__Exercise description__
Using the material that follows, output exactly the lines from the one containing "OK-verbruiksmaterialen (80, 1918)" through the one containing "Privacy Disclaimer (282, 1977)", with both ends kept.

__Material provided__
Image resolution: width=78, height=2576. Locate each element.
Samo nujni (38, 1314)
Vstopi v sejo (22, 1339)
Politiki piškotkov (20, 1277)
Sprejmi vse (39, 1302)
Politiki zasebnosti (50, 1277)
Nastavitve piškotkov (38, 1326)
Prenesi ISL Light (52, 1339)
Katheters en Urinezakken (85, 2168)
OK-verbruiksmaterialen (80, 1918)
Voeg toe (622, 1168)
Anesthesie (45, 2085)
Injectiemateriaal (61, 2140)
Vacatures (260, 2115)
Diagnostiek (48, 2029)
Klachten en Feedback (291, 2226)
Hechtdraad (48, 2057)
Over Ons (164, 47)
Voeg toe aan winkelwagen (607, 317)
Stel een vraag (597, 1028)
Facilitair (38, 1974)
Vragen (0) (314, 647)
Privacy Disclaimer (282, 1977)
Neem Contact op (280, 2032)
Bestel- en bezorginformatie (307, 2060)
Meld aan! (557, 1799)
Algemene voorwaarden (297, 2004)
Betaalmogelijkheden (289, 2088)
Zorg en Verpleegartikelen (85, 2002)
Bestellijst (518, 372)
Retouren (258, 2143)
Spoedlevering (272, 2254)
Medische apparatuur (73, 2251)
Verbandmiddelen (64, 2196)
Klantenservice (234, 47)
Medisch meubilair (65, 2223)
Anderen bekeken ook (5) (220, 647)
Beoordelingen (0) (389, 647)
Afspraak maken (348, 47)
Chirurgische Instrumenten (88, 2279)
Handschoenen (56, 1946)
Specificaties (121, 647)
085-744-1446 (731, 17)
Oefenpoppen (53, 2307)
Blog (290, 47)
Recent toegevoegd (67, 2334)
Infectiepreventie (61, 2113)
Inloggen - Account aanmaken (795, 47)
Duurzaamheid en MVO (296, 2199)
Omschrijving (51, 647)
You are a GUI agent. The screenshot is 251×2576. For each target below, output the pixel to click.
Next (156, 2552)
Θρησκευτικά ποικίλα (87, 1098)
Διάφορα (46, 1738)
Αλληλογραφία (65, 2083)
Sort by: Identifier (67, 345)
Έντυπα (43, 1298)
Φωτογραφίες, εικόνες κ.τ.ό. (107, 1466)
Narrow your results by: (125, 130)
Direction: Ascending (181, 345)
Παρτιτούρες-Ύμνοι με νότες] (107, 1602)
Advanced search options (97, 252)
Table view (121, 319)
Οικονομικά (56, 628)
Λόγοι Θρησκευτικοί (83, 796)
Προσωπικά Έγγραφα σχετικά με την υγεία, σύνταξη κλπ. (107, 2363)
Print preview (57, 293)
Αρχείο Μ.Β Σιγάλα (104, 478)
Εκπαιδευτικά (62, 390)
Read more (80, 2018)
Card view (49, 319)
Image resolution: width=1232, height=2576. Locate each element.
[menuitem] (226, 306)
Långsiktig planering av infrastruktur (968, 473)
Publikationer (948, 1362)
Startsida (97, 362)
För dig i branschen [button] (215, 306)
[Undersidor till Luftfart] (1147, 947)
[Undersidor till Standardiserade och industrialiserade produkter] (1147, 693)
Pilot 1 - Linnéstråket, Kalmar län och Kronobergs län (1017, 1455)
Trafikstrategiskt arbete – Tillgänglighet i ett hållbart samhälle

__Result below__
OK-verbruiksmaterialen (80, 1918)
Voeg toe (622, 1168)
Anesthesie (45, 2085)
Injectiemateriaal (61, 2140)
Vacatures (260, 2115)
Diagnostiek (48, 2029)
Klachten en Feedback (291, 2226)
Hechtdraad (48, 2057)
Over Ons (164, 47)
Voeg toe aan winkelwagen (607, 317)
Stel een vraag (597, 1028)
Facilitair (38, 1974)
Vragen (0) (314, 647)
Privacy Disclaimer (282, 1977)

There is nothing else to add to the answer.